- Text block:
-------
The suggestion that the 1954 definition attributes a Darwinian evolution to folk music (DMcG 26 Mar 11 - 04:14 AM) got me thinking. Perhaps to extend the analogies further one should apply a Linnaean binomial classification to "folk". If I have my science right, the genus is an inclusive group but the species is an exclusive group. This means that the generic taxon looks for any similarities that may be shared and "things" get added to the group if they share enough common attributes. The specific taxon is exclusive and works by excluding "things" on the basis that they have something different from any other specific taxon.
Linnaeus decided that using local names (in our case English) for classification would not work because these meant different things to different people so he chose Latin, as a "dead" language, where word meanings did not change. Thus you have terms like "viridis" which was applied instead of "green" (e.g. Hydra viridis). As time progressed descriptive specific names were replaced by latinised versions of the person who first discovered/described that species (e.g. Spartina townsendii). {Apologies - I can't get the computer to do italics}

Thus all music could be generically "folk" but when you get to the specific bit you throw out the kinds of music/song that are not the same into separate taxa and then name accordingly. Your own version/species of music/song within the genus "Folk" can only join another "species" in that genus if all who are already in that species agree that it does not have anything different from their own versions; if they don't all agree you stay in your own species.
-------
- Data listing:
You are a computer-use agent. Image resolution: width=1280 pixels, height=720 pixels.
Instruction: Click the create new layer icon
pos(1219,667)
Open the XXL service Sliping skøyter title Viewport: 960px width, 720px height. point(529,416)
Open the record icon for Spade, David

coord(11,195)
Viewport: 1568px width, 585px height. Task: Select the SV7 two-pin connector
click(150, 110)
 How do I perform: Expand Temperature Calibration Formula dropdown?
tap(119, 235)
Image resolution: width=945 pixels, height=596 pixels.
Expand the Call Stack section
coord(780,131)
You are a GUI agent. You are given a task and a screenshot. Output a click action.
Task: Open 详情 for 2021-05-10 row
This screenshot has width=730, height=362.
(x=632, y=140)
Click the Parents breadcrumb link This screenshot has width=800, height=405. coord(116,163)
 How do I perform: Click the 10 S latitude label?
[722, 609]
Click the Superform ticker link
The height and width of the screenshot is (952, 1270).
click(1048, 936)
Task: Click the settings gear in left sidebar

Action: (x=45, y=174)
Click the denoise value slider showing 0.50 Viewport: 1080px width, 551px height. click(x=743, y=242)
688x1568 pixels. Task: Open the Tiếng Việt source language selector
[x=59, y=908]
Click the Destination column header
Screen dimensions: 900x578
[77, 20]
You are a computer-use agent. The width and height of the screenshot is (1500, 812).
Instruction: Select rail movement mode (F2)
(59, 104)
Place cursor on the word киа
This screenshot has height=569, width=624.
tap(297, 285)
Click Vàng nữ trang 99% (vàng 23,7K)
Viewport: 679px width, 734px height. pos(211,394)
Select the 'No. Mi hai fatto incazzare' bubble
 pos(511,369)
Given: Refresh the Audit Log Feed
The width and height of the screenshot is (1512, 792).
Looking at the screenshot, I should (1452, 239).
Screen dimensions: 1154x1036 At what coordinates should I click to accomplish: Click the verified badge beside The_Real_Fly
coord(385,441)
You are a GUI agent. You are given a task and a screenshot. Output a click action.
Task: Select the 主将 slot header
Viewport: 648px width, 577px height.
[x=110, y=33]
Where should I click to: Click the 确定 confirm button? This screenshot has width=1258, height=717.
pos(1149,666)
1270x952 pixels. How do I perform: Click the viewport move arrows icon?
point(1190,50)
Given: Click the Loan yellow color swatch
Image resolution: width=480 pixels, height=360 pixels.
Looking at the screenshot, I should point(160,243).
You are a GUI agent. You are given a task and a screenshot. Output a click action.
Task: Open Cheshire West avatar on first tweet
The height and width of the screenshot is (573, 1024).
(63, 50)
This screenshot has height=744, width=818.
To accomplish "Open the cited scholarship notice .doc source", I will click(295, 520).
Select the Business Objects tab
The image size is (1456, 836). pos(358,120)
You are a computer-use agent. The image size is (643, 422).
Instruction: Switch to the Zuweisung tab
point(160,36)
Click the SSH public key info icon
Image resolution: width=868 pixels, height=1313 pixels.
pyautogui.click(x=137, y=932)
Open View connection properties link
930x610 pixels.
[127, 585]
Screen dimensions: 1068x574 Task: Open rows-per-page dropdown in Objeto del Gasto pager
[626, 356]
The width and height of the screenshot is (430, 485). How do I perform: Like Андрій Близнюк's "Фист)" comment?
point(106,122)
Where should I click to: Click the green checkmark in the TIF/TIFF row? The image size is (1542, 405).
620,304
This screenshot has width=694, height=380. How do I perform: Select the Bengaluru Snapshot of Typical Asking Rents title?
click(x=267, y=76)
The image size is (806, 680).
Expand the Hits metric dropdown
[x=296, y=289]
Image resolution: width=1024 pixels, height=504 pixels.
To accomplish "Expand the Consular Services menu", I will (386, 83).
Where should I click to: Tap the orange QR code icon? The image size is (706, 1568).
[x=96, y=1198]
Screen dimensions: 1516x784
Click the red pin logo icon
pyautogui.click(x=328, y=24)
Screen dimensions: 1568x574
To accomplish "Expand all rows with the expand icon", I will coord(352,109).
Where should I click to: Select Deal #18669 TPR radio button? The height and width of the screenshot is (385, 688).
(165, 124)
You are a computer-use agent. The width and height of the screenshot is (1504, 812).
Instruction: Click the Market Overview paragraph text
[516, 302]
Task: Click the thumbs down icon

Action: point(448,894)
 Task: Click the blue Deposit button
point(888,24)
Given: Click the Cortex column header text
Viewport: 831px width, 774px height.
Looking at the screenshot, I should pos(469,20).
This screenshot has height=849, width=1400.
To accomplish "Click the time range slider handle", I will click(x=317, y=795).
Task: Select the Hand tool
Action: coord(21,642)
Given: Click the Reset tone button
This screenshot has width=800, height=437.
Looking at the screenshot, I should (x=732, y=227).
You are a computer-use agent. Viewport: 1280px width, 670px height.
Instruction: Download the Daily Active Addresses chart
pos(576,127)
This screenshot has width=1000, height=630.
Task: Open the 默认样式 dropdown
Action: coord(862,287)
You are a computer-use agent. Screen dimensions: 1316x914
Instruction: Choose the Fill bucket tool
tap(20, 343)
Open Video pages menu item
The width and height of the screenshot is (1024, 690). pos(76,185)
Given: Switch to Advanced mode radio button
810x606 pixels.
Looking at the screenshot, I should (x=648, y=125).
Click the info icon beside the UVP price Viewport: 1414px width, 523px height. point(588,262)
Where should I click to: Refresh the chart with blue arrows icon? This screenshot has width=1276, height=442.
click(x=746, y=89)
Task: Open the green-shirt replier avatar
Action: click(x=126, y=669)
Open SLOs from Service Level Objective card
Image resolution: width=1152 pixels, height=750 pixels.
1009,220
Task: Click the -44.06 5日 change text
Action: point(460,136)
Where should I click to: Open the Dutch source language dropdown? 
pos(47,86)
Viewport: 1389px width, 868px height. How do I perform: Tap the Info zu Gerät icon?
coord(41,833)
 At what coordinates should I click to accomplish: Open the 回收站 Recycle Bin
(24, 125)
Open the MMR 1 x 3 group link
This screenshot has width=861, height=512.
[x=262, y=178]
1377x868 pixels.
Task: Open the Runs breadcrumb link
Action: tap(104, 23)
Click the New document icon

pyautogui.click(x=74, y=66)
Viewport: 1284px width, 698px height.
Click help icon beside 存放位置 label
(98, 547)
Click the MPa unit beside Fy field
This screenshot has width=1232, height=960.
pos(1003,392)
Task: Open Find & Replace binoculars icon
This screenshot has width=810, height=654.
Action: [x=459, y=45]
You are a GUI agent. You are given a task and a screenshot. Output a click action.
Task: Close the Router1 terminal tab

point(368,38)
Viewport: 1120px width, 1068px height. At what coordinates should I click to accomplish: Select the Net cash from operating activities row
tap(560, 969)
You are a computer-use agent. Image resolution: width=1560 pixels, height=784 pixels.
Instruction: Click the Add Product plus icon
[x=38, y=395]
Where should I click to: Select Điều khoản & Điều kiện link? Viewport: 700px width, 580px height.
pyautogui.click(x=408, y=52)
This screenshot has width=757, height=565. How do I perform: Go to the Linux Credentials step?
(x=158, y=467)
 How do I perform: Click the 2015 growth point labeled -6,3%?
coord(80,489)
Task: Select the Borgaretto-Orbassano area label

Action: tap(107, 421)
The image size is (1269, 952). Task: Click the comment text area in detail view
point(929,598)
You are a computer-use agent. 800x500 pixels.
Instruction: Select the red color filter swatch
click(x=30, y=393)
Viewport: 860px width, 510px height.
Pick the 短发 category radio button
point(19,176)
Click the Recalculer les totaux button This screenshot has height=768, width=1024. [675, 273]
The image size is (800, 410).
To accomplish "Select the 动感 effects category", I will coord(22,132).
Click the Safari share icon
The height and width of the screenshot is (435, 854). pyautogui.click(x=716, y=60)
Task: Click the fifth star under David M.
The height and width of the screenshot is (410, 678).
-------
- Exercises to complete:
[a] In the post on classifying folk music, why did Linnaeus choose Latin over local names?
[b] Carry on the post about classifying folk music from its last sentence.

- Answer list:
[a] Local names meant different things to different people, while Latin, as a "dead" language, had word meanings that did not change.

[b]
You could be "Folkus lloydii" or "Folkus donovaniensis" or even "Folkus suibhneastrayus" or "Folkus whittleus" (not an attack on these contributors' views, just names chosen for illustrative purposes of two here who seem to have fairly strong and clear views).

This classification system should keep everyone happy – if you want to you can be the only one in a species but if you want to join with a pre-existing species of folk music you would, by definition, agree with the others in that species. On the other hand, that might end the discussions and then where would Mudcat be?